YOUR OBJECTIVE>
Return the part of the text on antibiotic eye drops from "Bacteriocidal eye drops" to "Eye Drops Info.", copied word for word.

TEXT UNDER STUDY START

Types of Antibiotic Eye Drops

Antibiotic eye drops are given to treat infection or to prevent infection after eye procedures. Different types of drops are used for different conditions. Antibiotic eye drops are available only as prescription medications. It is important to see your doctor and not use old medications to treat eye conditions, because even though eye conditions may seem the same, they may need entirely different types of treatment.

Bacteriocidal Drops

Bacteriocidal eye drops kill bacteria. Some antibiotics, such as penicillin and tetracycline, do not penetrate the cornea (the outside layer of the eye) well, and are rarely used in antibiotic eye drops. Commonly used bacteriocidal ophthalmic drops include aminglycosides, which are effective against gram-negative bacteria, such as pseudomonas. Pseudomonas often contaminate eye products, such as mascara and contact lenses. Bacteriocidial ophthalmic drops include amikacin, gentamycin, neomycin and tobramycin, according to "Fundamentals for Ophthalmic Technical Personnel." Other frequently used bacteriocidal antibiotics are ciprofloxacin, erythromycin, gatafloxin, monofloxacin, ocufloxacin, according to Eye Drops Info.

Bacteriostatic Drops

Bacteriostatic eye drops do not kill bacteria; they just stop bacteria from multiplying. These are often given to treat bacterial conjunctivitis, according to "Fundamentals for Ophthalmic Technical Personnel," and include sulfonamides, such as AK-Sulf, Sulamyd, Bleph 10 and Gantrisin.

Combination Drops

Some antibiotic drops contain an antibiotic in combination with another drug, such as a steroid. By accomplishing two purposes, combination drugs save patients from having to put more drops in their eyes. Some examples of combination drops are: maxitrol--a combination of dexamethasone (a steroid), neomycin and polymixin b (both antibiotics); tobradex--a combination of tobramycin (an antibiotic) and dexamethasone; and cortisporin--a combination of hydrocortisone (a steroid) and antibiotics neomycin, bacitracin and polymixin b, according to "Fundamentals for Ophthalmic Technical Personnel."

TEXT UNDER STUDY END
ENTRIES SHOWN START

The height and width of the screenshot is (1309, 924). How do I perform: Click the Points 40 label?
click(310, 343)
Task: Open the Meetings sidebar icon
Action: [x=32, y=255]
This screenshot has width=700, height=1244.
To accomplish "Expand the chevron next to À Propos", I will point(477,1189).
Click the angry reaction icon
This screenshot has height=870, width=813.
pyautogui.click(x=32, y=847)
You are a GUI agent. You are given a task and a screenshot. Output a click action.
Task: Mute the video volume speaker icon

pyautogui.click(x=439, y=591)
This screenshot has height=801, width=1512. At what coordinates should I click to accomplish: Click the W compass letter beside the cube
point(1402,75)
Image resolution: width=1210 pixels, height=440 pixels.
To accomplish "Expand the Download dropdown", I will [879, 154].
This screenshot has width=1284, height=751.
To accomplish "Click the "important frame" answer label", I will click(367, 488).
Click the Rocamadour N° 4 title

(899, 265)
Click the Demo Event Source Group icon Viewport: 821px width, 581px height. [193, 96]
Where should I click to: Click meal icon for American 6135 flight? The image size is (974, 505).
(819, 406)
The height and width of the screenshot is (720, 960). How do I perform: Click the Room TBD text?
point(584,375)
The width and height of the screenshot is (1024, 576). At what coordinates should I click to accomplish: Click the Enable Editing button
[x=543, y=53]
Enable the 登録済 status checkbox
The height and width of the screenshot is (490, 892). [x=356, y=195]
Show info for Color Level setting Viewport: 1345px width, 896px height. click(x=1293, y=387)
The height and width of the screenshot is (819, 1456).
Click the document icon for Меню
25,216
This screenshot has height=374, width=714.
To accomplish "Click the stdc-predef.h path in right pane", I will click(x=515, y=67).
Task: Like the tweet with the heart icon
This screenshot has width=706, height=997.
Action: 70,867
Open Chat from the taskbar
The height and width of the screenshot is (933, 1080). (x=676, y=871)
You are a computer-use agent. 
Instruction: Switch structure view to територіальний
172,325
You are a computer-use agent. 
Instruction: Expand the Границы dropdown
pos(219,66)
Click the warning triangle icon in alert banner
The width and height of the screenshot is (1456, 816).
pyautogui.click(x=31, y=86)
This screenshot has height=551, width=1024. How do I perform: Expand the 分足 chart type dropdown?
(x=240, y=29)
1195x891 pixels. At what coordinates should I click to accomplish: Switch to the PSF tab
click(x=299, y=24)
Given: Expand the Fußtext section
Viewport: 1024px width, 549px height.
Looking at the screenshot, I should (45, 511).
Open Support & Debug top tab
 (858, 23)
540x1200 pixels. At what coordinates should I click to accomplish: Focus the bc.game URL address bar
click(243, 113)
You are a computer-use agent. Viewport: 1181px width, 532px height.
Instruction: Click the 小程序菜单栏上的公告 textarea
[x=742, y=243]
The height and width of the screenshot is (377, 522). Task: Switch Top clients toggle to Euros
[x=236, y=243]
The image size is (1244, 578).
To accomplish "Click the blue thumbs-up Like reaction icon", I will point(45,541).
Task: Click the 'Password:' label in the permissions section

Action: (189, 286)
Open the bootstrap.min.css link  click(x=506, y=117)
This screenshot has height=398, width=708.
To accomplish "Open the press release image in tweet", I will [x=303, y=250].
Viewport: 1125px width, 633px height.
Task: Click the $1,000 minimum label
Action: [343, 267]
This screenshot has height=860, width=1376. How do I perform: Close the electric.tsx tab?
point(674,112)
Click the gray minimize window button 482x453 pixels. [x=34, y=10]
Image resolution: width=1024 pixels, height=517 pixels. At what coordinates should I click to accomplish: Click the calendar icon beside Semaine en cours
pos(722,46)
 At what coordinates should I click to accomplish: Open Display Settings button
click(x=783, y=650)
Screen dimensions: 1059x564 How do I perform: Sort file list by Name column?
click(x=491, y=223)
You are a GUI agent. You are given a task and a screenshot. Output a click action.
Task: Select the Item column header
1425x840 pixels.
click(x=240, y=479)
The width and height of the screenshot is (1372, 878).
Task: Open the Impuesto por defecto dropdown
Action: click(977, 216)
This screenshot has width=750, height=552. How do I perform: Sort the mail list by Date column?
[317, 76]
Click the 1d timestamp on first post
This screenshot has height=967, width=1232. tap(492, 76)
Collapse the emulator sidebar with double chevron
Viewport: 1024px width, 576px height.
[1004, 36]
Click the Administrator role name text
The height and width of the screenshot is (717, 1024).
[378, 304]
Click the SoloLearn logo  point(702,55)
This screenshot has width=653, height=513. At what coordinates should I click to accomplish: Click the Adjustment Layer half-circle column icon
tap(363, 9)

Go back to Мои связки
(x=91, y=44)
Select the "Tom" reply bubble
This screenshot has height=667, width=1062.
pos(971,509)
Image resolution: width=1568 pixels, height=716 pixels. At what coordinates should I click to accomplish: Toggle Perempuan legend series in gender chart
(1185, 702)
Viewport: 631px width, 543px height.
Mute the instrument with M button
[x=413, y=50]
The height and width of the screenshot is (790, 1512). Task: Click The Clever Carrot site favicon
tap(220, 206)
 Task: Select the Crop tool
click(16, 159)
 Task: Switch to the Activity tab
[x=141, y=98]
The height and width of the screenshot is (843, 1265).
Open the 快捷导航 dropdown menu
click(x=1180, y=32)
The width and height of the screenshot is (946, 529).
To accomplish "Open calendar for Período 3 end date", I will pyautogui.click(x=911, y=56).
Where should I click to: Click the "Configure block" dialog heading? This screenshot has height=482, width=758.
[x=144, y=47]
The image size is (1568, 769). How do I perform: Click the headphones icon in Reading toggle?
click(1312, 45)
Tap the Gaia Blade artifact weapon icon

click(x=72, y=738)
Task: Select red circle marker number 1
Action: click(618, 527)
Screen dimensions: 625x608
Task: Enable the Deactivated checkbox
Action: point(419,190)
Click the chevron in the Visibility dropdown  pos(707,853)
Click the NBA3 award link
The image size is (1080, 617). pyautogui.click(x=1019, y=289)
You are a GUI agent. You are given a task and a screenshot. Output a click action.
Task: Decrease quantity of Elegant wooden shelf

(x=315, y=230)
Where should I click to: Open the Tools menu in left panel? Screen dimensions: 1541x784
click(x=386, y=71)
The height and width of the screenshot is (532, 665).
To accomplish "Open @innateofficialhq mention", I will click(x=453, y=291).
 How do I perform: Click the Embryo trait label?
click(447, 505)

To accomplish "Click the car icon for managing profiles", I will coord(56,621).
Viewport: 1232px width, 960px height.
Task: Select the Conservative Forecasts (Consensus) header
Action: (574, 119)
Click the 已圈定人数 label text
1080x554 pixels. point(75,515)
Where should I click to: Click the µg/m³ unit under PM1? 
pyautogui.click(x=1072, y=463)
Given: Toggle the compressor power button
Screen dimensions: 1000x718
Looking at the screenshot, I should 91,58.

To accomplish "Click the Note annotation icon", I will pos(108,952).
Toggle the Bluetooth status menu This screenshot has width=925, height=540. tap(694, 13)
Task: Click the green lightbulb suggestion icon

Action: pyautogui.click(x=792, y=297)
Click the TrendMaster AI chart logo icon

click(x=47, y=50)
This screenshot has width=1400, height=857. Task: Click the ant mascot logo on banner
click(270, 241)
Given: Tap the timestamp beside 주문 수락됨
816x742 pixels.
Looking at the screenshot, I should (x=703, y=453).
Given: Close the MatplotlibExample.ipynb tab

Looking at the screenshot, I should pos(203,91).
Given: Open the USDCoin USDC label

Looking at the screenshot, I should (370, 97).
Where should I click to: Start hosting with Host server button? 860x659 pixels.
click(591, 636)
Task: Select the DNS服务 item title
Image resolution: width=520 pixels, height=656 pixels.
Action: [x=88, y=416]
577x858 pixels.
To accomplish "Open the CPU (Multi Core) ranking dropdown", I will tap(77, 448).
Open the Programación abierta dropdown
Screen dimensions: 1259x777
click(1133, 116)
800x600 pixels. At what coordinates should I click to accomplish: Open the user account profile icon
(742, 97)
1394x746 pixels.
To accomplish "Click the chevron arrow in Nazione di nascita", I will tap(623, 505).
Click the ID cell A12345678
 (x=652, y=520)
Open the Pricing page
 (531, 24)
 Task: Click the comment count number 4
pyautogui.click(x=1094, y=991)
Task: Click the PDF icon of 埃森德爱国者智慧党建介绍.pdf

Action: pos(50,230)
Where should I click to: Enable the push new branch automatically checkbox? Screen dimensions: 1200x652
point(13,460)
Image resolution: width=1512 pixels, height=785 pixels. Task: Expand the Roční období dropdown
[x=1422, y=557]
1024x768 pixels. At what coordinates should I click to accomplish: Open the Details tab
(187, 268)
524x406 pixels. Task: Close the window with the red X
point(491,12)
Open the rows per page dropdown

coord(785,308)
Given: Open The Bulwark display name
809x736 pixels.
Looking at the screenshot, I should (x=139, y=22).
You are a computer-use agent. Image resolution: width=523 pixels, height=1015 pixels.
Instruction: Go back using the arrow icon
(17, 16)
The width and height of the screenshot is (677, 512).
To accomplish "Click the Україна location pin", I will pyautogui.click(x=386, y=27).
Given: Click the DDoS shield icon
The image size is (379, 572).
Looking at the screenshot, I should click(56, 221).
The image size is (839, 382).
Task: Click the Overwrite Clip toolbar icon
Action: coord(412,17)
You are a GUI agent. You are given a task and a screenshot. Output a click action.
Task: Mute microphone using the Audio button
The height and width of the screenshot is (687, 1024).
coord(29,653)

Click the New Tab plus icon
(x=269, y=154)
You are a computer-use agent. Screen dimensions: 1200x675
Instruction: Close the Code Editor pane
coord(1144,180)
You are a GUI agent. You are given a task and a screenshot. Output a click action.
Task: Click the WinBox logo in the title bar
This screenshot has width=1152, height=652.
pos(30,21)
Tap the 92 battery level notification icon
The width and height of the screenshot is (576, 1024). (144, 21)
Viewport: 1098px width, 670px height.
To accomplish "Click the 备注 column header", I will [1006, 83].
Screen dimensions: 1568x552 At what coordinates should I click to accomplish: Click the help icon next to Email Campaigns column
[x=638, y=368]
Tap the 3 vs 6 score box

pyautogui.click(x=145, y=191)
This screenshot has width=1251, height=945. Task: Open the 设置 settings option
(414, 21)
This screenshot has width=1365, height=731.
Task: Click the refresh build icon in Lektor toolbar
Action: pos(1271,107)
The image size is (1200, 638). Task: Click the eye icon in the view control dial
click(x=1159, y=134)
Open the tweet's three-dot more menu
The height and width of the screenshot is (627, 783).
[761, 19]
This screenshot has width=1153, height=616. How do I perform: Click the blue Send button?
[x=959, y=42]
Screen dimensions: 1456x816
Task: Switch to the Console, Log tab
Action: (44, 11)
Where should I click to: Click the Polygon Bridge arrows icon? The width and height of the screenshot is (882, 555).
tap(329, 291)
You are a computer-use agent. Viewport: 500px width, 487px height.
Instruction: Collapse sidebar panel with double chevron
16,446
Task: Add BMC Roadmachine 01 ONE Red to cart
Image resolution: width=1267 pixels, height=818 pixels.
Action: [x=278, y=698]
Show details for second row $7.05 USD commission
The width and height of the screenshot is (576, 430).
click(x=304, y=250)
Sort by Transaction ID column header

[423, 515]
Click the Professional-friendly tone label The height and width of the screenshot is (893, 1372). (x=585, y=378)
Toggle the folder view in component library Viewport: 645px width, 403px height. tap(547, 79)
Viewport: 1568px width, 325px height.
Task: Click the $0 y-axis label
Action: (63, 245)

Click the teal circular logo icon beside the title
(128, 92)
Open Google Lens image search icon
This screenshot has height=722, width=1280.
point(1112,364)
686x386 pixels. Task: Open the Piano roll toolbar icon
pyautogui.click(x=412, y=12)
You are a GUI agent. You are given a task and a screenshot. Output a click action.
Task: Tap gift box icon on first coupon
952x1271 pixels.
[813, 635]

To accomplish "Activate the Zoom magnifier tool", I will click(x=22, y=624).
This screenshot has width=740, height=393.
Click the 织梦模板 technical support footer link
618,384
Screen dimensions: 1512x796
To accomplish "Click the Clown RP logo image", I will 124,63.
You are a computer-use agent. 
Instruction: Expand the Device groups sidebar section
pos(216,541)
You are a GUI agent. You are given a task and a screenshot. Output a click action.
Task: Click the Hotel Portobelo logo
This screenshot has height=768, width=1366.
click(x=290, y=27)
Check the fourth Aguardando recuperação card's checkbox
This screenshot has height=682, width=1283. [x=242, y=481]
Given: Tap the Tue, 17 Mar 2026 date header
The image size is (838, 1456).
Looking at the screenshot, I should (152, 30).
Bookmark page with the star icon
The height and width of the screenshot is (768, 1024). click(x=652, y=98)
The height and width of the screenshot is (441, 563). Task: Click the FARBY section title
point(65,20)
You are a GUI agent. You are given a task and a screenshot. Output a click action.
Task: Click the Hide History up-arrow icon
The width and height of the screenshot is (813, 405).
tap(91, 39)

ENTRIES SHOWN END

SOLUTION BELOW>
Bacteriocidal eye drops kill bacteria. Some antibiotics, such as penicillin and tetracycline, do not penetrate the cornea (the outside layer of the eye) well, and are rarely used in antibiotic eye drops. Commonly used bacteriocidal ophthalmic drops include aminglycosides, which are effective against gram-negative bacteria, such as pseudomonas. Pseudomonas often contaminate eye products, such as mascara and contact lenses. Bacteriocidial ophthalmic drops include amikacin, gentamycin, neomycin and tobramycin, according to "Fundamentals for Ophthalmic Technical Personnel." Other frequently used bacteriocidal antibiotics are ciprofloxacin, erythromycin, gatafloxin, monofloxacin, ocufloxacin, according to Eye Drops Info.